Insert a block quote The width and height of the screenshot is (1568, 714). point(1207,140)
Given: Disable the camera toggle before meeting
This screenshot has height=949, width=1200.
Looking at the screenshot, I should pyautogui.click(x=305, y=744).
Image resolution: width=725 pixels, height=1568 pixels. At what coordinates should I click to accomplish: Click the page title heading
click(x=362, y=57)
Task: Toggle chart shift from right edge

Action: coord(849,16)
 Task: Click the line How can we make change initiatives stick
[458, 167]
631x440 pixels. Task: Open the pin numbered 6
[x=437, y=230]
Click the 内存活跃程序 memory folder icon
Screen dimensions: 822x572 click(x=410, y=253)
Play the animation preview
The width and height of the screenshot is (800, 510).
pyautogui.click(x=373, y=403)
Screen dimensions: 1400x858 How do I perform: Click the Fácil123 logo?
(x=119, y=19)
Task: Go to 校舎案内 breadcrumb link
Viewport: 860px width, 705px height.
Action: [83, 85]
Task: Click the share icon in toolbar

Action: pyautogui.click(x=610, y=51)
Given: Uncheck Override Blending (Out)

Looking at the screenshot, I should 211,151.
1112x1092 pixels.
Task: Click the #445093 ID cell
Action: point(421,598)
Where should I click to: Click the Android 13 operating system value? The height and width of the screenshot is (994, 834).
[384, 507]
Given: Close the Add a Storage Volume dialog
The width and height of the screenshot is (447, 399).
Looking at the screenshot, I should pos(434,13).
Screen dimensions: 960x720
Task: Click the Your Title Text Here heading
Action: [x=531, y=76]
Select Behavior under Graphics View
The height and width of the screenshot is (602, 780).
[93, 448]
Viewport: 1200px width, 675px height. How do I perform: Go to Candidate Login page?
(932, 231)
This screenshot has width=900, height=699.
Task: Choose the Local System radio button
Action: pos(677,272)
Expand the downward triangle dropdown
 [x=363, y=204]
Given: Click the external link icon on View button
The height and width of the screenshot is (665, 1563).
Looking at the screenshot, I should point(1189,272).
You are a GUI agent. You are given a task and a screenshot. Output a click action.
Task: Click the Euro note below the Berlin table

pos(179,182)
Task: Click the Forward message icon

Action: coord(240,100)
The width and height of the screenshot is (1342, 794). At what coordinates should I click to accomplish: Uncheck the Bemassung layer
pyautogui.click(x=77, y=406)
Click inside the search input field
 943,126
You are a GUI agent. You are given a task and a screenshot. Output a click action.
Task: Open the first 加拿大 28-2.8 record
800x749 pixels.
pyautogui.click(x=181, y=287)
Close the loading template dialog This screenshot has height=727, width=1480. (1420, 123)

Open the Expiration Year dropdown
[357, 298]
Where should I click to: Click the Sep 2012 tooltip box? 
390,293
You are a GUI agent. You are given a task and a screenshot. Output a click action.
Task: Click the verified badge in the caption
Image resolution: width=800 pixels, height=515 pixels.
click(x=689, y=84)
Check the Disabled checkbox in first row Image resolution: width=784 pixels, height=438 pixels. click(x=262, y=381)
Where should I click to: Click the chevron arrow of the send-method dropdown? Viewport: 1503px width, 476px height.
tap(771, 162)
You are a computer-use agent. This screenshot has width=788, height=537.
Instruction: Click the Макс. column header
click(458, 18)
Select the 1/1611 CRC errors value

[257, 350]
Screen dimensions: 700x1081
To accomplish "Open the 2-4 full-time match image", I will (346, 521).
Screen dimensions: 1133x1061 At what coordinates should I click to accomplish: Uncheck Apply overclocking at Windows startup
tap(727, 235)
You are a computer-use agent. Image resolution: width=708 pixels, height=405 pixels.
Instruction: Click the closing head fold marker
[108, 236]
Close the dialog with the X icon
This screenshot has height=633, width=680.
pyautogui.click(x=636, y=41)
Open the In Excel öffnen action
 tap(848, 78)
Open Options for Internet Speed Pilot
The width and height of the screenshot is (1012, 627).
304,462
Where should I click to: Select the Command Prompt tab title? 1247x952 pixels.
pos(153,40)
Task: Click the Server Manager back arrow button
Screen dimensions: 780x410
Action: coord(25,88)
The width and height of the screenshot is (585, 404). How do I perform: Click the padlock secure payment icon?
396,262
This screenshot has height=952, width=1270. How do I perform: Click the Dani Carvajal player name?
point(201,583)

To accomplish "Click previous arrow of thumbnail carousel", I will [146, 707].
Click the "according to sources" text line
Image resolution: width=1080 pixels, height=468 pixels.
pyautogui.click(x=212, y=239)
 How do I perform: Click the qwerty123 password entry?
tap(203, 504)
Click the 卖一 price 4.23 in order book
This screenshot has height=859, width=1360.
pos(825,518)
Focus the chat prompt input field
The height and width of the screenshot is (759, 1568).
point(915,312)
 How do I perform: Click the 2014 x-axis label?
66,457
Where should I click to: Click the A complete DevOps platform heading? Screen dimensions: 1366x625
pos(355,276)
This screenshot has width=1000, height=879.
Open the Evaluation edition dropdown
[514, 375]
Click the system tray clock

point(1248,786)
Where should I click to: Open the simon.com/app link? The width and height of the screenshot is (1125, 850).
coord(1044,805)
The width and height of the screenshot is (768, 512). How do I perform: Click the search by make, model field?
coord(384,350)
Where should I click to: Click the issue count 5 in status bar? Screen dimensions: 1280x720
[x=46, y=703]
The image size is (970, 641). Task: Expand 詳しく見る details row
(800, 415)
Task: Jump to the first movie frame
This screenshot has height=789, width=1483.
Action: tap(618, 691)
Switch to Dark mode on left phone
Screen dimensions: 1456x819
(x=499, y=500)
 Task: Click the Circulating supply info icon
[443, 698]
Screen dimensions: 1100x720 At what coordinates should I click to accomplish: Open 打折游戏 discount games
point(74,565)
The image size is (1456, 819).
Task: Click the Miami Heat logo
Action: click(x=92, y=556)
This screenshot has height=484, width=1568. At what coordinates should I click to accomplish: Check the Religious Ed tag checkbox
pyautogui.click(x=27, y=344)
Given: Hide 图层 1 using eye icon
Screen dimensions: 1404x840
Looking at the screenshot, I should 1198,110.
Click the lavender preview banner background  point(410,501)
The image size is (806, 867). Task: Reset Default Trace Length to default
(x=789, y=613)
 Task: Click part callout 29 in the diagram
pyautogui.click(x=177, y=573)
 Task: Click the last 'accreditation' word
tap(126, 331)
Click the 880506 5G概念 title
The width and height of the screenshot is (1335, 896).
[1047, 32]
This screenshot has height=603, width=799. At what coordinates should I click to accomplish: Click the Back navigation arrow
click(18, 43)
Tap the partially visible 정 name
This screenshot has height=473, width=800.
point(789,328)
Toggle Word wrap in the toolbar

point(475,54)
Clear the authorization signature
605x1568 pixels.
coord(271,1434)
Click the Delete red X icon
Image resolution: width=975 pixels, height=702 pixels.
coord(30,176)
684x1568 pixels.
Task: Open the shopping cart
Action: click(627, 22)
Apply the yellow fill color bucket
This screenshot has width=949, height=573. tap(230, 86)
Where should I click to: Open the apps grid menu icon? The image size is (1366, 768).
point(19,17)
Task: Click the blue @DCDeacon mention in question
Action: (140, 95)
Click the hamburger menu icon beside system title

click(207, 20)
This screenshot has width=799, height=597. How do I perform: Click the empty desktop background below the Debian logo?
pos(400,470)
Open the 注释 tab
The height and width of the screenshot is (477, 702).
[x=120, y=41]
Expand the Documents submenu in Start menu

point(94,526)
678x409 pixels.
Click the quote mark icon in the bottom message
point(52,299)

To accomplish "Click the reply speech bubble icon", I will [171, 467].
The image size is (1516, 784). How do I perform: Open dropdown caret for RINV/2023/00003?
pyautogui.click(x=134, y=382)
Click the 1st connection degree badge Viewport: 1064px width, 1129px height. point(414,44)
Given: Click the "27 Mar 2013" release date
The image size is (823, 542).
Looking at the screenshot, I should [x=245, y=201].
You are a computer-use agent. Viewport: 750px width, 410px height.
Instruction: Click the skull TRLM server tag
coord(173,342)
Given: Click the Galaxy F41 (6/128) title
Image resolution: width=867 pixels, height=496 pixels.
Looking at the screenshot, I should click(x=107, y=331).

## WHAT TO PRODUCE
Out of the data above, set down the lines from the one with "This screenshot has height=603, width=799." to the one with "Click the 1st", both included, exactly as written and with no additions.

## RESPONSE FOR THIS EXERCISE
This screenshot has height=603, width=799. At what coordinates should I click to accomplish: Click the Back navigation arrow
click(18, 43)
Tap the partially visible 정 name
This screenshot has height=473, width=800.
point(789,328)
Toggle Word wrap in the toolbar

point(475,54)
Clear the authorization signature
605x1568 pixels.
coord(271,1434)
Click the Delete red X icon
Image resolution: width=975 pixels, height=702 pixels.
coord(30,176)
684x1568 pixels.
Task: Open the shopping cart
Action: click(627, 22)
Apply the yellow fill color bucket
This screenshot has width=949, height=573. tap(230, 86)
Where should I click to: Open the apps grid menu icon? The image size is (1366, 768).
point(19,17)
Task: Click the blue @DCDeacon mention in question
Action: (140, 95)
Click the hamburger menu icon beside system title

click(207, 20)
This screenshot has width=799, height=597. How do I perform: Click the empty desktop background below the Debian logo?
pos(400,470)
Open the 注释 tab
The height and width of the screenshot is (477, 702).
[x=120, y=41]
Expand the Documents submenu in Start menu

point(94,526)
678x409 pixels.
Click the quote mark icon in the bottom message
point(52,299)

To accomplish "Click the reply speech bubble icon", I will [171, 467].
The image size is (1516, 784). How do I perform: Open dropdown caret for RINV/2023/00003?
pyautogui.click(x=134, y=382)
Click the 1st connection degree badge Viewport: 1064px width, 1129px height. point(414,44)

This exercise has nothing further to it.